- Film poster
- French: Les Invisibles
- Directed by: Louis-Julien Petit
- Written by: Louis-Julien Petit; Marion Doussot;
- Based on: Sur la route des invisibles by Claire Lajeunie
- Produced by: Liza Benguigui; Philippe Dupuis-Mendel;
- Starring: Audrey Lamy; Corinne Masiero; Noémie Lvovsky; Déborah Lukumuena;
- Cinematography: David Chambille
- Edited by: Nathan Delannoy; Antoine Vareille;
- Music by: Laurent Perez Del Mar
- Production company: Elemiah
- Distributed by: Apollo Films
- Release dates: 22 August 2018 (Angoulême); 9 January 2019;
- Running time: 102 minutes
- Country: France
- Language: French
- Budget: $4.8 million
- Box office: $18.9 million

= Invisibles (2018 film) =

2018 film directed by Louis-Julien Petit

Invisibles (Les Invisibles) is a 2018 French comedy-drama film directed by Louis-Julien Petit, based on the 2015 novel Sur la Route des Invisibles, Femmes Dans La Rue by Claire Lajeunie.

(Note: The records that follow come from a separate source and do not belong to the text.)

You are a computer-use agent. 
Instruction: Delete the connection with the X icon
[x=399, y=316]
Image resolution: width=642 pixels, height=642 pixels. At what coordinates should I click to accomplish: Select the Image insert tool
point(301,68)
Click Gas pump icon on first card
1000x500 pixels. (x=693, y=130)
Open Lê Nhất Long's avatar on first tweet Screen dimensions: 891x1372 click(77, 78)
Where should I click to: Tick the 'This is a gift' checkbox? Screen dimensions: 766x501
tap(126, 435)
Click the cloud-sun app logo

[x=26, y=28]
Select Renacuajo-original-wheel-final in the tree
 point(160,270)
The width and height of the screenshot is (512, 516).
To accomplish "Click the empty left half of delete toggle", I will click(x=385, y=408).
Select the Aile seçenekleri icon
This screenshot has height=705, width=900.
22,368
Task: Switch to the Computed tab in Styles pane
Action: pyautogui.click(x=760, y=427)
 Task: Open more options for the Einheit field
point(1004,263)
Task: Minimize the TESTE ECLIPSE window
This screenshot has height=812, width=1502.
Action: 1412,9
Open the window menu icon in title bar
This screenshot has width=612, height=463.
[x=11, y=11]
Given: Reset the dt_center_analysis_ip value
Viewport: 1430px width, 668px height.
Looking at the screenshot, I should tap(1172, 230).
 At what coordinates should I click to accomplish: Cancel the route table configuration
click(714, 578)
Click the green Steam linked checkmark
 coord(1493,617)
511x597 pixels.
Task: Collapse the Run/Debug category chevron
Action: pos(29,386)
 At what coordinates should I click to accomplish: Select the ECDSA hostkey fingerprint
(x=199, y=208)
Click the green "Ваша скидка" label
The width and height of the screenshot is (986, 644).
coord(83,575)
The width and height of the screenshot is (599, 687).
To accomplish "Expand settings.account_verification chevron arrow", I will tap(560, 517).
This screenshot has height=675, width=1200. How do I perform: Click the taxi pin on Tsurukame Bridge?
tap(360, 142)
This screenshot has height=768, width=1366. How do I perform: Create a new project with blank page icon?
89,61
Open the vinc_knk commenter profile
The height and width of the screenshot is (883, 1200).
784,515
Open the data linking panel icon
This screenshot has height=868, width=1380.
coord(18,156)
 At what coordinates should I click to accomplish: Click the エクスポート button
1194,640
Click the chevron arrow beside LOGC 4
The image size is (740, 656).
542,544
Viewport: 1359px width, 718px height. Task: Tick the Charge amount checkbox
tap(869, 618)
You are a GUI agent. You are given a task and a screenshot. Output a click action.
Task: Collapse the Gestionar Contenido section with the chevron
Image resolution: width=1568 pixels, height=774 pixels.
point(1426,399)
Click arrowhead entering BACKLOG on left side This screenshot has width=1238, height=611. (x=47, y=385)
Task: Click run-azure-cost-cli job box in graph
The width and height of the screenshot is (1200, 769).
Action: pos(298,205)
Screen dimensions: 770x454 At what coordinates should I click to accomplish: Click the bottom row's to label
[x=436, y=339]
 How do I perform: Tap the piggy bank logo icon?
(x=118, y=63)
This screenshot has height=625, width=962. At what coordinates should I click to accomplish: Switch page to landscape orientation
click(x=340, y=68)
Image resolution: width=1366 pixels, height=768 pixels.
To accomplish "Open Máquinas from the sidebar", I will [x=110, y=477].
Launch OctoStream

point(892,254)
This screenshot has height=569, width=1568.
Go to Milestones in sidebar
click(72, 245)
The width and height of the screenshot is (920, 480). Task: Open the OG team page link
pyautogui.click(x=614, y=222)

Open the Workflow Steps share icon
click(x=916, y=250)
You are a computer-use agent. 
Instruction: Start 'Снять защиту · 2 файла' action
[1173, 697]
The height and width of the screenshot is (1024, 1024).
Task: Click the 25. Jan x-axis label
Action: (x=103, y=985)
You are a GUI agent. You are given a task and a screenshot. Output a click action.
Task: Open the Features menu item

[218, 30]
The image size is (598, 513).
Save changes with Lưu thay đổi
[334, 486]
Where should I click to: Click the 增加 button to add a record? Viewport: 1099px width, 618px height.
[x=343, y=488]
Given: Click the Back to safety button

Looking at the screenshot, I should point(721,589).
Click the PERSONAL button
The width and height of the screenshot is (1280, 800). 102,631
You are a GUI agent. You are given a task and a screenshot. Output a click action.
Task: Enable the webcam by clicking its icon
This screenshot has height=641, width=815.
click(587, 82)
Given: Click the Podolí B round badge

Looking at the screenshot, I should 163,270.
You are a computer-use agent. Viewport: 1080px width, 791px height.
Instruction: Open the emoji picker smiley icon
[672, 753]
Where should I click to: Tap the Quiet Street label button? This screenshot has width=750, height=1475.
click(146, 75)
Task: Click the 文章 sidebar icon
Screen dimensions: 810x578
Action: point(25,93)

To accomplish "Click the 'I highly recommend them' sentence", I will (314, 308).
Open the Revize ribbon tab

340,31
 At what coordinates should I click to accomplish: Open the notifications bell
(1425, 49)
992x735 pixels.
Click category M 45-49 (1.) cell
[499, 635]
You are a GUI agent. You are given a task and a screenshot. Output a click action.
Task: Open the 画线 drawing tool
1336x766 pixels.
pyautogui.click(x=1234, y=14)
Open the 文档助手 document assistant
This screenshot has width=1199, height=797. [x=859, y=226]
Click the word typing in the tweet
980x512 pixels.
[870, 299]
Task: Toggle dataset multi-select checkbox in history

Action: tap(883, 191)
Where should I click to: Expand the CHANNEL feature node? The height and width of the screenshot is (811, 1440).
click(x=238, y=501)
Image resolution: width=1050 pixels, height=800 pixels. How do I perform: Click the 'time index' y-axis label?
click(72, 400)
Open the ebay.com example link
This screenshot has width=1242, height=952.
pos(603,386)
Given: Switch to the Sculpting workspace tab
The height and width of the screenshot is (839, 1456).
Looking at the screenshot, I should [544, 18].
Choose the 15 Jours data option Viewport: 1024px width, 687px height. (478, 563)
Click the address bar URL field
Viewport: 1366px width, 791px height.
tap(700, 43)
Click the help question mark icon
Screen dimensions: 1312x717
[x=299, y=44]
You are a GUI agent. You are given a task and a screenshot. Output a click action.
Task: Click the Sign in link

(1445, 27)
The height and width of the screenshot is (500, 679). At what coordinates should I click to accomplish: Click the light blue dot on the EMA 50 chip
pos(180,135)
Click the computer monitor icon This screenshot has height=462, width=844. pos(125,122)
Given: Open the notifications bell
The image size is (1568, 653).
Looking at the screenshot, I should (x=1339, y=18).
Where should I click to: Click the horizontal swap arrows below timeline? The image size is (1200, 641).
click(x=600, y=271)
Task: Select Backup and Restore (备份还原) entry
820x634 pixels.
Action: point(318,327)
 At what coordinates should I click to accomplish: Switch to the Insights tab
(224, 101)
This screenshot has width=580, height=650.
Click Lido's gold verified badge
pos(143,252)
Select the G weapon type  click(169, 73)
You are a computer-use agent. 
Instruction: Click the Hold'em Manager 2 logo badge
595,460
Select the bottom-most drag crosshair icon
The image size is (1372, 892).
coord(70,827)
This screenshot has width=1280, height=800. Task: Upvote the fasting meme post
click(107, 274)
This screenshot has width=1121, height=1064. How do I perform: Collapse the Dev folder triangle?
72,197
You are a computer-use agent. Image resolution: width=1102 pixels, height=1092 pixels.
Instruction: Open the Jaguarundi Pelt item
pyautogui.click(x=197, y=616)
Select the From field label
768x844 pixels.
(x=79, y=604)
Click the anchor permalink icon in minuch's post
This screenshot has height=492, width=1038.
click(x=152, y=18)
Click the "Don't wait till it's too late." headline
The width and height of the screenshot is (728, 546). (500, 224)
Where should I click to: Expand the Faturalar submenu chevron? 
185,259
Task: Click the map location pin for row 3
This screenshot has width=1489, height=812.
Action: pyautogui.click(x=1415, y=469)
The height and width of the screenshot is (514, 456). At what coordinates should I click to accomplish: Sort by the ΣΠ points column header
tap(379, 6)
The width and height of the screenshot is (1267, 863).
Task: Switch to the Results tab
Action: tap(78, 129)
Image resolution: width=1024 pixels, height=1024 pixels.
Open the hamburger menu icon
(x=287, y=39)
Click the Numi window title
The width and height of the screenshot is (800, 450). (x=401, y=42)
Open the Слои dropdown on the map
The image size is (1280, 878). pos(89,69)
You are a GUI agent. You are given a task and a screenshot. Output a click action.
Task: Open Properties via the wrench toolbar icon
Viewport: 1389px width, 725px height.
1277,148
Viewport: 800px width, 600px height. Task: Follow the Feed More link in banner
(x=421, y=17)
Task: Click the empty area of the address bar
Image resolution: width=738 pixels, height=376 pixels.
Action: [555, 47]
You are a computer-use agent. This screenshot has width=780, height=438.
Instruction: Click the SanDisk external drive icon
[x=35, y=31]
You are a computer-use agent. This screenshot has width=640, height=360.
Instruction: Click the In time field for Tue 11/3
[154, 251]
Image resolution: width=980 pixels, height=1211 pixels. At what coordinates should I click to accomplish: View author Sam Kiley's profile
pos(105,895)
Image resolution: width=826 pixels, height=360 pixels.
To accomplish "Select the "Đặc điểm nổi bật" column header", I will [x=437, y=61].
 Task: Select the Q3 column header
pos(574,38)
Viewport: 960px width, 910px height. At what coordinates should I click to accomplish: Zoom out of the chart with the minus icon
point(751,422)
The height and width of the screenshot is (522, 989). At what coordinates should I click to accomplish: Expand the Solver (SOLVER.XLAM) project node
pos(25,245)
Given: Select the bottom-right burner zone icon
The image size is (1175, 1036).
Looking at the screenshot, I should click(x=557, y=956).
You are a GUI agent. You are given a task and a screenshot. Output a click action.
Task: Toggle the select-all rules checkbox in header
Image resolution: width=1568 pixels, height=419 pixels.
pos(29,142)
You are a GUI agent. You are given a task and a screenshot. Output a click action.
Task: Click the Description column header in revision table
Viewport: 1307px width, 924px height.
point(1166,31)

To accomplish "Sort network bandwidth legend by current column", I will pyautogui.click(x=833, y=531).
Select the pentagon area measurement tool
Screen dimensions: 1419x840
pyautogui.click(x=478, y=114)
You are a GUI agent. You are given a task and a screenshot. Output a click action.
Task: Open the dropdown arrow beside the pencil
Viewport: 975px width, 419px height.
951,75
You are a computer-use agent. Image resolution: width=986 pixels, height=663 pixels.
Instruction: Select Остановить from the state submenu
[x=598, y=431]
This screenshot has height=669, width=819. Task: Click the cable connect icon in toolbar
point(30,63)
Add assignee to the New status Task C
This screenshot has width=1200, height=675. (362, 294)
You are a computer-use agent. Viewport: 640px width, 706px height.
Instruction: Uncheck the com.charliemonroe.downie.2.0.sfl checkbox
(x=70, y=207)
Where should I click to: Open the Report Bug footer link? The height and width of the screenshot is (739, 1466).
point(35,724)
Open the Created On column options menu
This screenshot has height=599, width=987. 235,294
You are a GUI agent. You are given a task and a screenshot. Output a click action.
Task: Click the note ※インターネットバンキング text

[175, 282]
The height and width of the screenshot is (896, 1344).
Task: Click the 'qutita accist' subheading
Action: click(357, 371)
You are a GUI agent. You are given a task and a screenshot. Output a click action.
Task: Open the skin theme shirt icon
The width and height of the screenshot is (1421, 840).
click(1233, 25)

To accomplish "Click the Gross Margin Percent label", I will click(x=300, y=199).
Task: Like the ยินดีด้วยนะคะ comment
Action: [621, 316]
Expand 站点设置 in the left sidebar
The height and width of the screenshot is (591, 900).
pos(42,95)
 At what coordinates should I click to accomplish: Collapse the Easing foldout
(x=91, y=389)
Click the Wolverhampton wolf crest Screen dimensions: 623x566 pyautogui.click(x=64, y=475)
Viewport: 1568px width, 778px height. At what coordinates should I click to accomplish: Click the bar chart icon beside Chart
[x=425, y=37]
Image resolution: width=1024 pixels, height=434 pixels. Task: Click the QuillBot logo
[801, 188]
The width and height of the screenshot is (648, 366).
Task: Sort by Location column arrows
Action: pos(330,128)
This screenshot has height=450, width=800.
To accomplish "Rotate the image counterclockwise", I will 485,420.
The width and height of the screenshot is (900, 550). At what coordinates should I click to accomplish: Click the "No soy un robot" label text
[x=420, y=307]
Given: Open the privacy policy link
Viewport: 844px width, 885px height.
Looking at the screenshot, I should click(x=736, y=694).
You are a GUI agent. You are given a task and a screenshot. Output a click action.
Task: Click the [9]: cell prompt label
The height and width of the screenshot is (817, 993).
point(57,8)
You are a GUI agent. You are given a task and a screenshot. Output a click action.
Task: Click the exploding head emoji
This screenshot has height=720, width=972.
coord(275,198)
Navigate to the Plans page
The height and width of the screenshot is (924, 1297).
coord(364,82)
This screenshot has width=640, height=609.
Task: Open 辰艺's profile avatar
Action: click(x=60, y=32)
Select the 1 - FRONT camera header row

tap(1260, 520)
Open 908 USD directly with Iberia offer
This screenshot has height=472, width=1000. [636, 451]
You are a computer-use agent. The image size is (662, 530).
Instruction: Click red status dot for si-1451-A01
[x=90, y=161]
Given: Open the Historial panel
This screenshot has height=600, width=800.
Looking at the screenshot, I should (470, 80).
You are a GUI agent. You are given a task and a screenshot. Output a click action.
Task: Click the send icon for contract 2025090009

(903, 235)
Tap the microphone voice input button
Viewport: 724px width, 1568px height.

The film premiered at the 2018 Angoulême Francophone Film Festival and was released on 9 January 2019, to generally positive reviews.

== Plot ==
L'Envol, a day center for homeless women in Anzin, France, closes its doors: only 4% of the women who've been there have been reintegrated, which the city council considers to be insufficient. The civil workers decide to protest against these measures through civil disobedience and the secret installment of a therapeutic workshop and a sleeping hall in a squatter's home...

== Cast ==

- Audrey Lamy as Audrey Scapio
- Corinne Masiero as Manu
- Noémie Lvovsky as Hélène
- Déborah Lukumuena as Angélique
- Marianne Garcia as Marianne / 'Lady Di'
- Adolpha Van Meerhaeghe as Chantal
- Patricia Mouchon as Patricia / 'Edith Piaf'
- Khoukha Boukherbache as Khoukha / 'Marie-José Nat'
- Bérangère Toural as Bérangère / 'Simone Veil'
- Patricia Guery as Patricia / 'La Cicciolina'
- Marie-Christine Descheemaker as Marie-Christine / 'Brigitte Macron'
- Laetitia Grigy as Monique
- Fedoua Laafou	as Fedoua / 'Salma Hayek'
- Stéphanie Brayer as Stéphanie / 'Françoise Hardy'
- Marie-Thérèse Boloke Kanda as Marie-Thérèse / 'Mimie Mathy'
- Aïcha Bangoura as Aïcha / 'Vanessa Paradis'
- Dominique Manet as Dominique / 'Brigitte Fontaine'
- Assia Menmadala as Assia / 'Dalida'
- Sarah Suco as Julie Carpentier
- Pablo Pauly as Dimitri
- Brigitte Sy as Béatrice
- Quentin Faure as Laurent
- Marie-Christine Orry as Catherine Paraire
- Fatsah Bouyahmed as Esteban
- Antoine Reinartz as Deputy mayor

== Release ==
The film had its world premiere at the Angoulême Francophone Film Festival on 22 August 2018 and was released in theaters on 9 January 2019.

== Reception ==
=== Box office ===
Invisibles grossed $0 in North America and $19 million worldwide.

=== Critical response ===
On French review aggregator AlloCiné, the film holds an average rating of 3.6 out of 5, based on 25 professional reviews.